◆ **DATA FOR THE TASK**:
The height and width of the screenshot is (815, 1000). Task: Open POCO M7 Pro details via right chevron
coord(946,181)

* * *

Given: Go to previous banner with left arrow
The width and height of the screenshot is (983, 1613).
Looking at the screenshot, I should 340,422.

◆ **TASK**: Output the rows from the line containing "The height and" through the line containing "coord(946,181)" as a numbered list, skipping any blank lines.

◆ **OUTPUT FOR THIS EXERCISE**:
1. The height and width of the screenshot is (815, 1000). Task: Open POCO M7 Pro details via right chevron
2. coord(946,181)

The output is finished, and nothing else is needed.